Women’s Role during the Farm Law Agitations


    In News

    • Women’s participation in the protests against the three agriculture laws gave them a chance to assert their disregarded position as farmers in the country, moulding the scope and character of the agitation.

    Women’s Participation in Protests

    • India has had a long history of protests against the ruling government, be it during the colonial rule of the British, or against the government in independent India.
    • Despite the prevalent patriarchal system, women have actively participated in these protests alongside men.
      • Women activists, politicians and leaders have emerged from even the most orthodox regions of the country.
    • Protests against the State or with a common cause gave them the opportunity to dissent openly, voice out their issues, and create a space for themselves within the larger discourse.   

    Facts/ Data

    • Agriculture employs about 80 percent of rural women. 
    • As per Census 2011, out of total female main workers, 55 per cent were agricultural labourers and 24 per cent were cultivators.
    • Only 12.8 per cent of the operational holdings were owned by women, which reflect the gender disparity in ownership of landholdings in agriculture.
    • The workforce participation rate for rural females is significantly higher at 41.8 percent against urban women participation rate of 35.31 percent (MoSPI, 2017).
    • Related Schemes: 
      • Prime Minister’s Employment Generation Program (PMEGP)
      • National Livelihoods Mission, Deen Dayal Upadhayay Grameen Kaushalya Yojana (DDU-GKY)
      • Pradhan Mantri Kaushal Vikas Yojana (PMKVY)
      • Beti Bachao Beti Padhao
      • Pradhan Mantri Matru Vandana Yojana I (PMMVY).

    Major Challenges faced by women in agriculture and during the farm protest

    • Socio-economic factors: The reasons behind their participation are rooted in the historic conditions and socio-economic factors that affect women throughout the country.
    • Patriarchal system: Most women, who participated, came from States where women, especially from rural regions, are disadvantaged by the patriarchal systems that constrain them.
    • Denial of land ownership: Though women play a crucial role in the agricultural process in these regions, they are denied land ownership and are expected to do unpaid or exchange labour.
    • Lack of State protection mechanisms: With the coming of the farm laws, the already precarious condition of farmers in the country was expected to become even more unstable due to the lack of State protection mechanisms.
    • Lack of food security: It directly affected women, who are already burdened with the responsibility of managing the domestic (food) needs of the family.
    • Other challenges:
      • Societal issues: Women have always subtly challenged society; be it through clothing, gossiping, folk songs mocking their in-laws or expressing eroticism and folk art among others.
      • Gender roles: As the division of labour was mostly decided according to gender roles, women were made responsible for cooking, cleaning and taking care of the elders during the protest. 
      • Harassed and molested: In many of the protest sites they were asked to cover their face while on the podium and in a few instances, they were even harassed and molested.
      • Class and caste inequalities: with oppressive structures like the Khap panchayats being reproduced in the sites.
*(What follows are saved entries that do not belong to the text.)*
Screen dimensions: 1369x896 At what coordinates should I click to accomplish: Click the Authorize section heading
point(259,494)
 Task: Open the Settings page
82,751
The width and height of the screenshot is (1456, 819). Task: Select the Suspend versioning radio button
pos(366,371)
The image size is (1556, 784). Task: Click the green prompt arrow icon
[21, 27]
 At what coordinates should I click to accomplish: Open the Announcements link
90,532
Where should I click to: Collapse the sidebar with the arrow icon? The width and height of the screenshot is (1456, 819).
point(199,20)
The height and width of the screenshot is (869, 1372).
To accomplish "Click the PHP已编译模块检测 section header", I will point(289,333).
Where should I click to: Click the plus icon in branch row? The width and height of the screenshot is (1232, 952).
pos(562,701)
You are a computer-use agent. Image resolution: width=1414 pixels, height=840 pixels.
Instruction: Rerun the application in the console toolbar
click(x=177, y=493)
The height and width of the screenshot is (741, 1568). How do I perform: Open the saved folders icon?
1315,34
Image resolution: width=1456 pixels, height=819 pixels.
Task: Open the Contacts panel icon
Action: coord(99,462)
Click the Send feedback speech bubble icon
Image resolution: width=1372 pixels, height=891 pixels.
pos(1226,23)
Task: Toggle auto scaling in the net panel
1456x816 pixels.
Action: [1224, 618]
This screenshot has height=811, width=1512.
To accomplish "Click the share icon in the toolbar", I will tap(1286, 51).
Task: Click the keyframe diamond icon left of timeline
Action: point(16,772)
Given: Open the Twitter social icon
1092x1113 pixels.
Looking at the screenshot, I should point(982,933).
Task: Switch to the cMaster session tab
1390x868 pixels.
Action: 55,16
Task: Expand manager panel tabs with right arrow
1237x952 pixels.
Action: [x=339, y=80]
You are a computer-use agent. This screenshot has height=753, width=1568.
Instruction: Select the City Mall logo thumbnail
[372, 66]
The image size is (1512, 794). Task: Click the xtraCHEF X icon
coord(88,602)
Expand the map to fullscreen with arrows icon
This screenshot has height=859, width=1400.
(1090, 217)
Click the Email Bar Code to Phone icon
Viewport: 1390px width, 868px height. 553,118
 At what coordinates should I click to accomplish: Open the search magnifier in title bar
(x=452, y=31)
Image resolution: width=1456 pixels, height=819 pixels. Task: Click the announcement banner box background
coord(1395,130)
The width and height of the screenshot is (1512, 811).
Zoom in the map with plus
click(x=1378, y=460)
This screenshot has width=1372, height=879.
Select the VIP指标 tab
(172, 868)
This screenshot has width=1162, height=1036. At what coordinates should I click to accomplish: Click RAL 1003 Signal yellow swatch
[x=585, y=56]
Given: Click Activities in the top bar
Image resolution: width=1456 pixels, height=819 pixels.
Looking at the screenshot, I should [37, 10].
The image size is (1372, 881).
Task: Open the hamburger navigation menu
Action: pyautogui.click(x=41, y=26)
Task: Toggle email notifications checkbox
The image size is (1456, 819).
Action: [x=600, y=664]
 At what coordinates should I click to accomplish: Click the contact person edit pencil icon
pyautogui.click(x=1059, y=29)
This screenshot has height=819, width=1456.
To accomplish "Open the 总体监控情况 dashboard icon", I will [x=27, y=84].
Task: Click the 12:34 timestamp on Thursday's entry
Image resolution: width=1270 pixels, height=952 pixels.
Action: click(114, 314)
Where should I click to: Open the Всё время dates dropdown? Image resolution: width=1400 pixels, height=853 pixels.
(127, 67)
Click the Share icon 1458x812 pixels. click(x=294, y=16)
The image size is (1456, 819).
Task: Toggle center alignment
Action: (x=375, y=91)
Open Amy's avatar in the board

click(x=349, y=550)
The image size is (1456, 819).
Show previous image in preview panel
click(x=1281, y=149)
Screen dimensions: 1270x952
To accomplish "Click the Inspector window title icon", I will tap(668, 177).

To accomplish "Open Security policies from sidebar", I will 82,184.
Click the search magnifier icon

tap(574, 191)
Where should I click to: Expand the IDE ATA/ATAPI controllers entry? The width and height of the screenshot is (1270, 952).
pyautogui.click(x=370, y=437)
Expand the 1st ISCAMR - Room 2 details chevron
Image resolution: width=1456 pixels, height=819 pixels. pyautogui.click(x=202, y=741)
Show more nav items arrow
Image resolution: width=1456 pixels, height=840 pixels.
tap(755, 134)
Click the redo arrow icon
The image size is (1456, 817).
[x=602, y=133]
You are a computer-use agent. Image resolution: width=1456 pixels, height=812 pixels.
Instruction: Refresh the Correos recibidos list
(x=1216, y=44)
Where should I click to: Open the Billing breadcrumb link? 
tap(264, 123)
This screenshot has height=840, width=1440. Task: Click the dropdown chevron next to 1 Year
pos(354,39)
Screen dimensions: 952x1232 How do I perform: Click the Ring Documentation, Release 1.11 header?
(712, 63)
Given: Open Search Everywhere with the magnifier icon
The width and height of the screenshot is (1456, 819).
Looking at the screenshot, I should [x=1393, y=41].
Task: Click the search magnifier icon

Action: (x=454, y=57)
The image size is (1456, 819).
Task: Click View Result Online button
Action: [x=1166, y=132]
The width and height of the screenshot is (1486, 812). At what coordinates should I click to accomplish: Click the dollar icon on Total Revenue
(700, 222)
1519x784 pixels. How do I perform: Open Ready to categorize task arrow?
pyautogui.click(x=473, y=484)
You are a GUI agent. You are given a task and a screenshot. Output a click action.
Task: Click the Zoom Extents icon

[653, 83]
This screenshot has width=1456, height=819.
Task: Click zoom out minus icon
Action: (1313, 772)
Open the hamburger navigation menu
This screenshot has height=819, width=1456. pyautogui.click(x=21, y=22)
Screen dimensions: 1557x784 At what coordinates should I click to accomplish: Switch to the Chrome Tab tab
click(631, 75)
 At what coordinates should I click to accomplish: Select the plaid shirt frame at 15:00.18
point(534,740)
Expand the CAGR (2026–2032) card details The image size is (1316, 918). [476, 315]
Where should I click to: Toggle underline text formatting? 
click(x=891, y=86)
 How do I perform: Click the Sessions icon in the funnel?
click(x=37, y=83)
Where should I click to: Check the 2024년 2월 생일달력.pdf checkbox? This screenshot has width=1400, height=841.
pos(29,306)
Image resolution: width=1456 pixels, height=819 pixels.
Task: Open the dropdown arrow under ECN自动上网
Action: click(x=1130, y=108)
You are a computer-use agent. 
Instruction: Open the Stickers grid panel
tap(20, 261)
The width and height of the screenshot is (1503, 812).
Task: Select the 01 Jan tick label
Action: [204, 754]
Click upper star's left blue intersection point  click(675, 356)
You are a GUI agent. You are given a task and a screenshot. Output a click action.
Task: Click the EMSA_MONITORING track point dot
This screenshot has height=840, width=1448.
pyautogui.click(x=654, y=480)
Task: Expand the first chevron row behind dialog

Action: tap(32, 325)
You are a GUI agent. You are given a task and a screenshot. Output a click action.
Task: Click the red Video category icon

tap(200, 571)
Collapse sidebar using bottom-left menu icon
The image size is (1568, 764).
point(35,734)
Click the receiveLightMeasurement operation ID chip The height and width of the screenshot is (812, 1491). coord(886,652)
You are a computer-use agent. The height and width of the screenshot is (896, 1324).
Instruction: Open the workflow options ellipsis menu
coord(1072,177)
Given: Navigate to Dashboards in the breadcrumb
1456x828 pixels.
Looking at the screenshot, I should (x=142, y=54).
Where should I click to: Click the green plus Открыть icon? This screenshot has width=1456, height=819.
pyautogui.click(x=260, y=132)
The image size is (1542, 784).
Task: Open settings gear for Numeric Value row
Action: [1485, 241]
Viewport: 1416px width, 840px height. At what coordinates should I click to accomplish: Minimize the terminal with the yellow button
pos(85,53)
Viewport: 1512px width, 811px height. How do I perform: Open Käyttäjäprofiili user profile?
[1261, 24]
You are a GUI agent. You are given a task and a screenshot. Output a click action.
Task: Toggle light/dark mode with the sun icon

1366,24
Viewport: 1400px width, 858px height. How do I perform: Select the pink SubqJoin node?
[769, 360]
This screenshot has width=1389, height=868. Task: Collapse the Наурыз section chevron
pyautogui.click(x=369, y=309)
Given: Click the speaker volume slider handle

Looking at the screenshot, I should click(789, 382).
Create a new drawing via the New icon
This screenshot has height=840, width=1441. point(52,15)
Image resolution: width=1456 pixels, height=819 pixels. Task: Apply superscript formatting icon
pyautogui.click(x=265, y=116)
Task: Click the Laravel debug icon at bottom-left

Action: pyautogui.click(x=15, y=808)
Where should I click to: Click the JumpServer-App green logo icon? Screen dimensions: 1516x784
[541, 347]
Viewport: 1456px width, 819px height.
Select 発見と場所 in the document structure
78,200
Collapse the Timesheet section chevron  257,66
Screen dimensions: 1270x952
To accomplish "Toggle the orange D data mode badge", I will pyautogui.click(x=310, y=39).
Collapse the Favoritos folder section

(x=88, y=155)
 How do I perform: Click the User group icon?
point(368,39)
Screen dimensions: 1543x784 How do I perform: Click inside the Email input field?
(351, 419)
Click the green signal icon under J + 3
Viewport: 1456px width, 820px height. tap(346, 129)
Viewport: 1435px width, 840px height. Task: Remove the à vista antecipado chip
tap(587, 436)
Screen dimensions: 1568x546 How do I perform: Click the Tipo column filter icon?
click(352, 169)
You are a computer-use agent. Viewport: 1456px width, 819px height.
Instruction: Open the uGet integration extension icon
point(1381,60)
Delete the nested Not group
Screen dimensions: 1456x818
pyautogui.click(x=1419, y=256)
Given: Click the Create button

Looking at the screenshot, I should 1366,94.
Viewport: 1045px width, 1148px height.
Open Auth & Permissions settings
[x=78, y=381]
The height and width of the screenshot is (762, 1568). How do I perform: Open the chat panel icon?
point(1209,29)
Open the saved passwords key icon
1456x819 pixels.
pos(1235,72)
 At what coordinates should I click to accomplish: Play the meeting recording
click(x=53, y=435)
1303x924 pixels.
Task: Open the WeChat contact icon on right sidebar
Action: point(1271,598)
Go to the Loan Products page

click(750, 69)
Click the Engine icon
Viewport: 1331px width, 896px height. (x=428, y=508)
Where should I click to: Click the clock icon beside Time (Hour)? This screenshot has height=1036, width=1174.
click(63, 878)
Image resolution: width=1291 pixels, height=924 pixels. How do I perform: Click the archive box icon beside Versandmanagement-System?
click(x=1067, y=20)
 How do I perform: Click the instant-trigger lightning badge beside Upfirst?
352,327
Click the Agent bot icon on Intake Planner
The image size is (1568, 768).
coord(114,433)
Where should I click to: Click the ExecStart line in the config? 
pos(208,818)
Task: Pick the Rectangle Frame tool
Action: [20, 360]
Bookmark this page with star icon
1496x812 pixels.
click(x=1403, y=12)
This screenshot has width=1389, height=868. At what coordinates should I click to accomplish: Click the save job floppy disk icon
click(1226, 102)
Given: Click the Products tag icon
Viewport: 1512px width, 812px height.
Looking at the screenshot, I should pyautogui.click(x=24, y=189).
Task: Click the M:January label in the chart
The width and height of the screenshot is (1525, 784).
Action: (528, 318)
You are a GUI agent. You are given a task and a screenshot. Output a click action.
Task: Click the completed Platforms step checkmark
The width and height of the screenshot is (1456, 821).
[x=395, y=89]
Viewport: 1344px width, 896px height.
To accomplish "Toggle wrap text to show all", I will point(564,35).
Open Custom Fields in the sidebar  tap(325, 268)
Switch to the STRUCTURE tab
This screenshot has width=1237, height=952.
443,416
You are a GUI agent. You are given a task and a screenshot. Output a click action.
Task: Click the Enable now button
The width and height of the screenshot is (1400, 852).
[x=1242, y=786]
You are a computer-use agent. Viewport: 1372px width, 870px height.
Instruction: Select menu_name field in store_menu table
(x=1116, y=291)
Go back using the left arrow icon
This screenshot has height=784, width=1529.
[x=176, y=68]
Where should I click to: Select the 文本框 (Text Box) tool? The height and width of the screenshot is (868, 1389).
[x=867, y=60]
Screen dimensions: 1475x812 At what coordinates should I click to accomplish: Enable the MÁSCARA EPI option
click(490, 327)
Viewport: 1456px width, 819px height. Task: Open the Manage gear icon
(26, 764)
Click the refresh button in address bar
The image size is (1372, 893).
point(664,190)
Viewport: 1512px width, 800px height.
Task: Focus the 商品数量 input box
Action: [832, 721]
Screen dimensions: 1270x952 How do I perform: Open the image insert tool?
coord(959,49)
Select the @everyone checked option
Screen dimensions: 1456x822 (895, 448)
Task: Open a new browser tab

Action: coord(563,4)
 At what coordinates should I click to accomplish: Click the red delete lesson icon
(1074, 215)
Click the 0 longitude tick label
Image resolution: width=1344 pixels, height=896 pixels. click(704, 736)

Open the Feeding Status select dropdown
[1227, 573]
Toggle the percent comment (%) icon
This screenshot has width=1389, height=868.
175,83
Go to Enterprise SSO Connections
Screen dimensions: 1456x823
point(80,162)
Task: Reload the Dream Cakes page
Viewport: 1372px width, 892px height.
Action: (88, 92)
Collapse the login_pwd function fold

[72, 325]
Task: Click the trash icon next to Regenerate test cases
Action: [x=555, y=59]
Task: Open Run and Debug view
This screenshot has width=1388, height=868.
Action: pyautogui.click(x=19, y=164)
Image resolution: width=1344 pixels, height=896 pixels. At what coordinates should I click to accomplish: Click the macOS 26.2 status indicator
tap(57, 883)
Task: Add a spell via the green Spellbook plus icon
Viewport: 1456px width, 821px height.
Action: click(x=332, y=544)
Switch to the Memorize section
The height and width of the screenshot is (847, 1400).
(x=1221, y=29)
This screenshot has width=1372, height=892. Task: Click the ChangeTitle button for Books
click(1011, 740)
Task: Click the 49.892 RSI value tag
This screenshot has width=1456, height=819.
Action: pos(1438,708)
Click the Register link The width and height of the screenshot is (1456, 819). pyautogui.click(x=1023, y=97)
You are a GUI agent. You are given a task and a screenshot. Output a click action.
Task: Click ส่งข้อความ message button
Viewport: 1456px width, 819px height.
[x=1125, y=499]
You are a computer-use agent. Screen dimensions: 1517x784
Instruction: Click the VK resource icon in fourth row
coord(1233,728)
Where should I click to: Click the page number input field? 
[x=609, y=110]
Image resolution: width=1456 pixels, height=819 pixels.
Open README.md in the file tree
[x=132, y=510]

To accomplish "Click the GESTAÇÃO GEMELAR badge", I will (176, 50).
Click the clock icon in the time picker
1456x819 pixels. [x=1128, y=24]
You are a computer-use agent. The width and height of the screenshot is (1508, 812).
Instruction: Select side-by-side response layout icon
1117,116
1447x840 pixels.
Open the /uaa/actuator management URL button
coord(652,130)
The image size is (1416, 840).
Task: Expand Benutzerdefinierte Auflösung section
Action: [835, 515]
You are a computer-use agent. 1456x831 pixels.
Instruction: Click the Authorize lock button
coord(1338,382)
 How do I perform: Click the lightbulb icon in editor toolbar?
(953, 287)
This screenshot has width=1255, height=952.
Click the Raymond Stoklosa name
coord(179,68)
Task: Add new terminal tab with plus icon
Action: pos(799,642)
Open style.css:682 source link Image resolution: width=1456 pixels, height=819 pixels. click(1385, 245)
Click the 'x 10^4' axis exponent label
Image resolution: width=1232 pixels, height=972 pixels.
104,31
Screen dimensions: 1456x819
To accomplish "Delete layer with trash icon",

    Their role during farm protest

    • Equality: From being mere spectators of the movement, they joined the men demanding the repeal of the agriculture laws.
    • Responsibility: They took up responsibilities of the production and distribution of food and bringing supplies to the sites.
      • Many of them drove themselves in tractors to the protest sites, symbolising their status as farmers.
    • Contribution: Women’s dissent, though directed towards the government, questioned and challenged the society that burdens them disproportionately and acts oblivious towards their contributions to farming.

    Way forward

    • Defied patriarchal norms: by participating in sporting events primarily associated with masculinity, preparing for the civil services or pursuing higher education, and engaging in mixed caste or mixed religion marriages.
    • Added texture: women created songs and slogans that mocked the new laws, discussed the problems of the peasants and workers, and challenged the political system.
    • Boosting the morale: Women’s participation in the protests also helped in creating a festive mood, boosting the morale of the protesters as they struggled with harsh conditions (weather, police harassment) at the protest sites. 
      • Local festivals were celebrated, where gender roles of certain local traditions were subverted.
    • Self sufficient: though the initial conditions of the protest sites were unfavorable for women in terms of sanitation and safety, they managed to organise committees to address these issues.
    • Gender inclusive: by becoming more gender inclusive, the protest managed to attract more media attention and support from the general public.
    • Agrarian politics: women’s participation in the farmer’s protests against the State brought them to the centre stage of agrarian politics and proved that society’s attitude towards women activists and agitators were changing in the right direction.